TASK GOAL ::
Put every line of the listing below into a Markdown table with the columns Row and Line, numbering the rows in order and leaving out blank lines.

— start of PROVIDED DATA —

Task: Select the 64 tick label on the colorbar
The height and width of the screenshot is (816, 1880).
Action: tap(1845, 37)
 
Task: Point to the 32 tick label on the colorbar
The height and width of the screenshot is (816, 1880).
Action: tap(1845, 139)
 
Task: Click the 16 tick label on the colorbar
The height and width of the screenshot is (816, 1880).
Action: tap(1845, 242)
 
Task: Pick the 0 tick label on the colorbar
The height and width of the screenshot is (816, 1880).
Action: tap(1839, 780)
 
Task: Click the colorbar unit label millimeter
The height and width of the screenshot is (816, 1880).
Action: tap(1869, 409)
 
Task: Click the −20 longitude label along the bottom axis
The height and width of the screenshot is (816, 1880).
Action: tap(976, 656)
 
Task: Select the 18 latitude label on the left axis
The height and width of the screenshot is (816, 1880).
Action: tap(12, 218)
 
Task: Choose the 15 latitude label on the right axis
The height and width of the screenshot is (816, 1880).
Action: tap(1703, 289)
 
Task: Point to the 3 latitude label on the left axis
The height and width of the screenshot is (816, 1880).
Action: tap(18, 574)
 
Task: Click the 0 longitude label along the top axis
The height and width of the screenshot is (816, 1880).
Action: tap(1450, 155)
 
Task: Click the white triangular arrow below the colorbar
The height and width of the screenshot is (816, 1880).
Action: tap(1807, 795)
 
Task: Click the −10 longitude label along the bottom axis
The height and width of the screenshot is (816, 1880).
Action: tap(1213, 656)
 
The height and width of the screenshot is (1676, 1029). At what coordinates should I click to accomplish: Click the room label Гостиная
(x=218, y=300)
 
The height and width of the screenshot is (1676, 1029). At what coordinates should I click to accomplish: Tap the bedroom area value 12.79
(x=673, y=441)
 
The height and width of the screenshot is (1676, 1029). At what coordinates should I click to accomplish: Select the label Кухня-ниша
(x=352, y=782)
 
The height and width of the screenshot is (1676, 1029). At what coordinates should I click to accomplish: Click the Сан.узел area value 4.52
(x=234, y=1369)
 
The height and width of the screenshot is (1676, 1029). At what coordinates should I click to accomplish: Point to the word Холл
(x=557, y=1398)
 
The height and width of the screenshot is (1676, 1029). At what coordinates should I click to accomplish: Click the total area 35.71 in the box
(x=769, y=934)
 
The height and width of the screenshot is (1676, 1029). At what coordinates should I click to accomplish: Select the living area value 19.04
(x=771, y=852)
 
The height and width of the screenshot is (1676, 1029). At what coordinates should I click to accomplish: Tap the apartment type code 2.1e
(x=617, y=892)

— end of PROVIDED DATA —

ANSWER TO THE EXERCISE ::
| Row | Line |
|---|---|
| 1 | Task: Select the 64 tick label on the colorbar |
| 2 | The height and width of the screenshot is (816, 1880). |
| 3 | Action: tap(1845, 37) |
| 4 | Task: Point to the 32 tick label on the colorbar |
| 5 | The height and width of the screenshot is (816, 1880). |
| 6 | Action: tap(1845, 139) |
| 7 | Task: Click the 16 tick label on the colorbar |
| 8 | The height and width of the screenshot is (816, 1880). |
| 9 | Action: tap(1845, 242) |
| 10 | Task: Pick the 0 tick label on the colorbar |
| 11 | The height and width of the screenshot is (816, 1880). |
| 12 | Action: tap(1839, 780) |
| 13 | Task: Click the colorbar unit label millimeter |
| 14 | The height and width of the screenshot is (816, 1880). |
| 15 | Action: tap(1869, 409) |
| 16 | Task: Click the −20 longitude label along the bottom axis |
| 17 | The height and width of the screenshot is (816, 1880). |
| 18 | Action: tap(976, 656) |
| 19 | Task: Select the 18 latitude label on the left axis |
| 20 | The height and width of the screenshot is (816, 1880). |
| 21 | Action: tap(12, 218) |
| 22 | Task: Choose the 15 latitude label on the right axis |
| 23 | The height and width of the screenshot is (816, 1880). |
| 24 | Action: tap(1703, 289) |
| 25 | Task: Point to the 3 latitude label on the left axis |
| 26 | The height and width of the screenshot is (816, 1880). |
| 27 | Action: tap(18, 574) |
| 28 | Task: Click the 0 longitude label along the top axis |
| 29 | The height and width of the screenshot is (816, 1880). |
| 30 | Action: tap(1450, 155) |
| 31 | Task: Click the white triangular arrow below the colorbar |
| 32 | The height and width of the screenshot is (816, 1880). |
| 33 | Action: tap(1807, 795) |
| 34 | Task: Click the −10 longitude label along the bottom axis |
| 35 | The height and width of the screenshot is (816, 1880). |
| 36 | Action: tap(1213, 656) |
| 37 | The height and width of the screenshot is (1676, 1029). At what coordinates should I click to accomplish: Click the room label Гостиная |
| 38 | (x=218, y=300) |
| 39 | The height and width of the screenshot is (1676, 1029). At what coordinates should I click to accomplish: Tap the bedroom area value 12.79 |
| 40 | (x=673, y=441) |
| 41 | The height and width of the screenshot is (1676, 1029). At what coordinates should I click to accomplish: Select the label Кухня-ниша |
| 42 | (x=352, y=782) |
| 43 | The height and width of the screenshot is (1676, 1029). At what coordinates should I click to accomplish: Click the Сан.узел area value 4.52 |
| 44 | (x=234, y=1369) |
| 45 | The height and width of the screenshot is (1676, 1029). At what coordinates should I click to accomplish: Point to the word Холл |
| 46 | (x=557, y=1398) |
| 47 | The height and width of the screenshot is (1676, 1029). At what coordinates should I click to accomplish: Click the total area 35.71 in the box |
| 48 | (x=769, y=934) |
| 49 | The height and width of the screenshot is (1676, 1029). At what coordinates should I click to accomplish: Select the living area value 19.04 |
| 50 | (x=771, y=852) |
| 51 | The height and width of the screenshot is (1676, 1029). At what coordinates should I click to accomplish: Tap the apartment type code 2.1e |
| 52 | (x=617, y=892) |